Reputation: 3813
I'm using C++ for the first time from PHP. I was playing around with some code. To my understanding cin.get();
was suppose to stop the window from closing until I press a key, however it doesn't seem to be working because of the code before it, I don't know what the problem is. Here is my code:
#include <iostream>
#include <cstdlib>
using namespace std;
int multiply (int x, int y);
int main ()
{
int x;
int y;
cout << "Please enter two integers: ";
cin >> x >> y;
int total = multiply(x, y);
cout << total;
cin.get();
}
int multiply (int x, int y) {
return x*y;
}
Upvotes: 1
Views: 5376
Reputation: 31
You may use
cin.ignore(256,'\n');
just before the final
cin.get();
This discards the unintentional '\n' keyed in as part of reading x and y. The page stops from closing till an additional key press as desired.
Upvotes: 3
Reputation: 8164
Put a
cin.ignore(numeric_limits<streamsize>::max(),'\n')
after >> x >> y;
(or before cin.get()
).
This flushes the buffer of cin
and deletes the pending \n
which is still there, because you cin
reads x and y but also reads the last return (after y). This gets read in when you call cin.get()

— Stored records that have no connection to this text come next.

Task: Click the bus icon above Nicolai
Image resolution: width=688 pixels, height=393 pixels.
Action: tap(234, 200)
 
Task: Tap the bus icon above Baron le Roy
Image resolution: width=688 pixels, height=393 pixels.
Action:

. If you flush the buffer cin.get()
will see an empty buffer and everything is fine.
Upvotes: 5
Reputation: 361792
It reads the newline character which is still left present in the input stream as the previous read could extract it from the stream.
See this:
cin >> x >> y;
It only reads two integers, but it doesn't read the newline character which was entered when you hit the button.